__DOCUMENT SEGMENT__:
■ ■ ■ ■ ■ ■ ■

The Inner Product, February 2003
Jonathan Blow (jon@number-none.com)
Last updated 17 January 2004
Interactive
Profiling, Part 3:
Behavior Clustering
Related articles:
Interactive Profiling, Part 1
(December 2002)
Interactive Profiling, Part 2 (January 2003)
Note: This article is currently missing its figures.
We will attempt to remedy this situation in the future.
For the past two months I've been talking about profiling. I started out by
decrying the lack of good profiling tools for games. I talked about the
difference between a "batch profiler", like VTune or the CodeWarrior profiler,
and an "interactive profiler", like the ones we usually build into our games. I
then proceeded to make a big wish list of features that a good interactive
profiler might provide.
Chief among those features was the ability to abstract the program's timing
measurements into higher-level "behaviors", and to do some analysis regarding
the frequency and consistency of these behaviors. The point is that modern games
don't exhibit one consistent pattern of resource usage. At one time they might
be fill-rate limited by the graphics card; at another they'll be slowed down by
an abundance of pathfinding and physics. A tool that makes these patterns clear
would be valuable.
Finding a Clustering Method
Let's look at Table 1, which we first saw in last month's column. Here we see
three behaviors: behavior A is rendering-heavy, B is physics-heavy, and C is
AI-heavy. Imagine these numbers came from a profiling run of a game in progress;
as each frame is processed, we get a new set of timing numbers. Now suppose that
the next frame is measured, and we get the following numbers: "rendering 72%,
physics_sim 17%, ai_pathfind 11%". Those numbers are very much like behavior A.
Even though the numbers do not exactly match, we would expect the profiling tool
to classify this frame as having behavior A.
Table 1:
Code Module | Behavior A | Behavior B | Behavior C |
rendering | 75% | 25% | 25% |
physics_sim | 15% | 65% | 15% |
ai_pathfind | 10% | 10% | 60% |
That's not hard to implement when you have a predefined list of behaviors like
Table 1; it's harder when you start from scratch with no preconceived notions of
program behavior. In general we are faced with a clustering problem: given a
bunch of vectors containing timing data, we want to arrange the vectors into
groups, where the centroid of each group can be used as a summary.
Clustering is a common task in computer science and engineering applications, so
many algorithms have been developed, for example "k-means clustering". Here's
how k-means works: first, randomly partition your input into a set of initial
clusters. Find the centroid of each cluster. These clusters obviously won't be
perfect yet. To fix that, you iterate over each input vector, and re-assign it
to the cluster whose centroid is nearest. Now recompute the centroids. Repeat
this reassignment process until the results converge, and you perform an entire
pass without changing anything.
The name "k-means" indicates that there are some number of clusters (k of them),
and that we are representing each cluster by its center (by the mean of the
input values).
Unfortunately, k-means and most other clustering methods are batch algorithms.
They require you to have all the vectors available at once, and to access those
vectors randomly. Since I want an interactive profiler, which can classify
behaviors "on the fly" during a single program run, these algorithms are
unsuitable.
Non-Batch Clustering
There's a special term for clustering algorithms that can handle streaming
input: they are called "online clustering algorithms". For example, there's an
"online k-means".

■ ■ ■ ■ ■ ■ ■

__DATA SHOWN__:
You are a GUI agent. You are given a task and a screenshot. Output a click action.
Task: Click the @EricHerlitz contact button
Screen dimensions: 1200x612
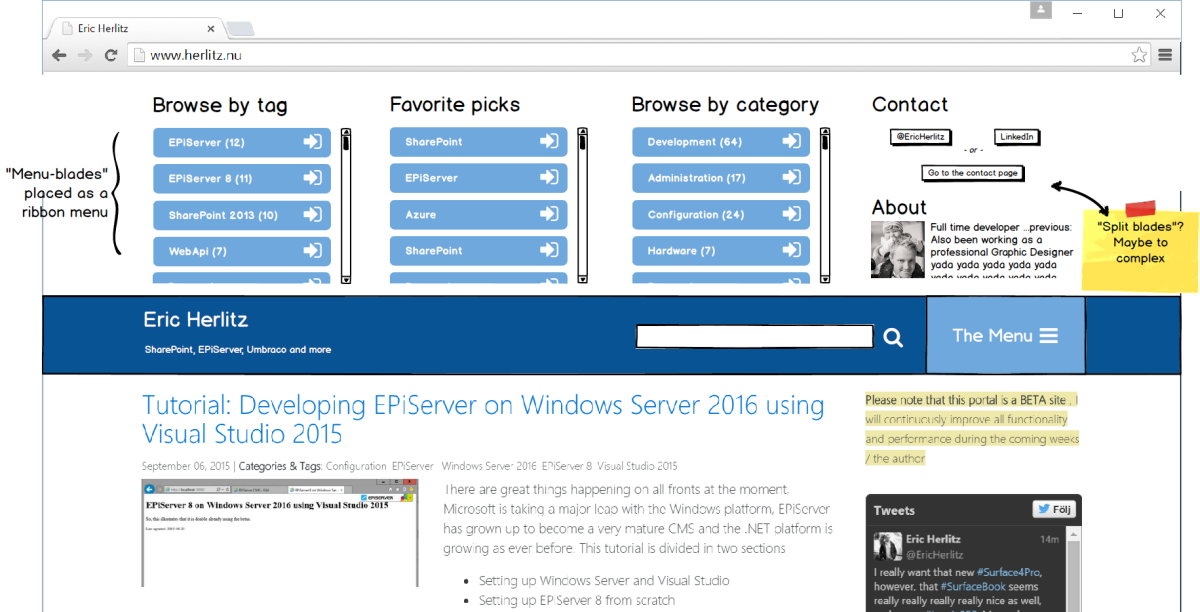click(x=921, y=136)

■ ■ ■ ■ ■ ■ ■

__TASKS TO COMPLETE__:
1. In the profiling article, what term is used for clustering algorithms that can handle streaming input?
2. Reproduce a passage of the profiling article word for word, beginning at the words "Last updated 17" and stopping after "2 (January 2003)".

__RESPONSES FOR EACH TASK__:
1. Online clustering algorithms.

2.
Last updated 17 January 2004
Interactive
Profiling, Part 3:
Behavior Clustering
Related articles:
Interactive Profiling, Part 1
(December 2002)
Interactive Profiling, Part 2 (January 2003)